Fuel Cycle to Nowhere is a comprehensive guide to the laws and legal issues that are major facets of nuclear waste policy in the United States. Sometimes it seem too comprehensive—the book suffers from a serious case of redundancy and would have been served by heavier editing. It is well referenced (the notes themselves take up 81 pages), although there are a number of disturbing mistakes in the technical data and historical facts reported sprinkled throughout the text. Examples include the claim in the introduction that there was a 40-year moratorium on spent nuclear fuel reprocessing in the United States. In fact, Presidents Ford and Carter indefinitely deferred federal support for reprocessing. President Reagan reversed this decision, but no reprocessing facilities were ever constructed, because the price tag of these facilities is enormous.
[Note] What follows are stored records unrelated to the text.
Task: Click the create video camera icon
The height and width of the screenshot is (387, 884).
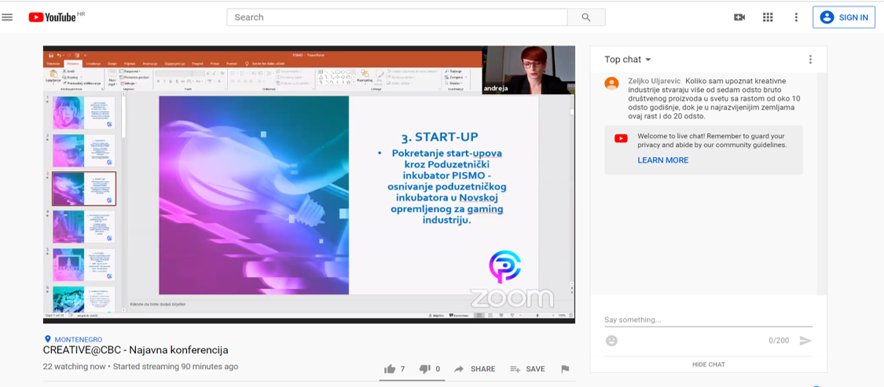Action: click(x=739, y=17)
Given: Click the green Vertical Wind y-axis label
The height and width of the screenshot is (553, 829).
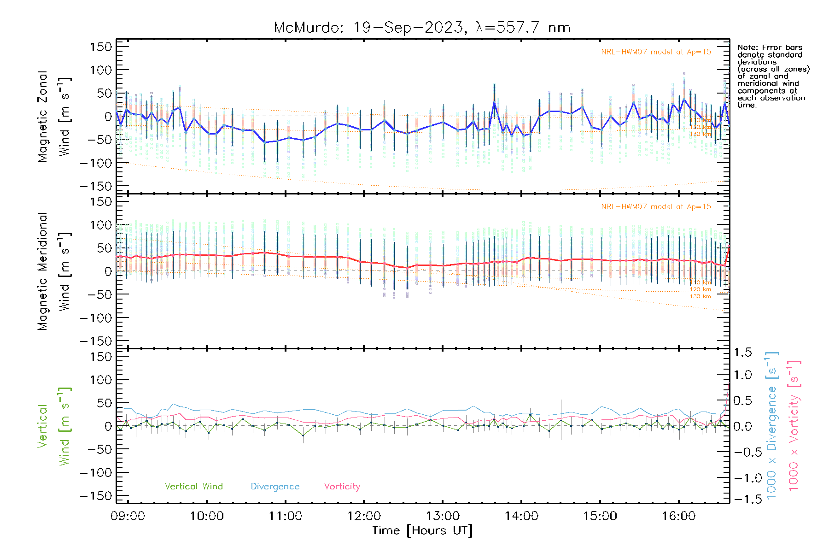Looking at the screenshot, I should [x=53, y=426].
In the discussion of low-level nuclear waste, the authors say that North Carolina left the Southeast Compact (an alliance of states formed to deal with low-level radioactive waste disposal) to join the Atlantic Compact. North Carolina did not join the Atlantic Compact—but South Carolina did. Despite these problems, the book is useful in that it locates in one place a discussion of the policy processes around WIPP and Yucca Mountain.

In the United States, the process of nuclear waste disposal is more than just a collection of laws and legal battles—it rightfully combines politics, public acceptance, technical issues and economic choices against a background of state versus federal rights. The continuing saga of nuclear waste makes the production of electricity by nuclear power a more complicated and ambiguous option than many competing electric power technologies.


Allison Macfarlane is a professor of environmental science and policy at George Mason University in Fairfax, VA. Her research focuses on environmental- policy and international-security issues associated with nuclear energy. She is the editor of Uncertainty Underground: Yucca Mountain and the Nation’s High-Level Nuclear Waste (The MIT Press, 2006), which explores the unresolved technical issues for nuclear waste disposal at Yucca Mountain, Nevada.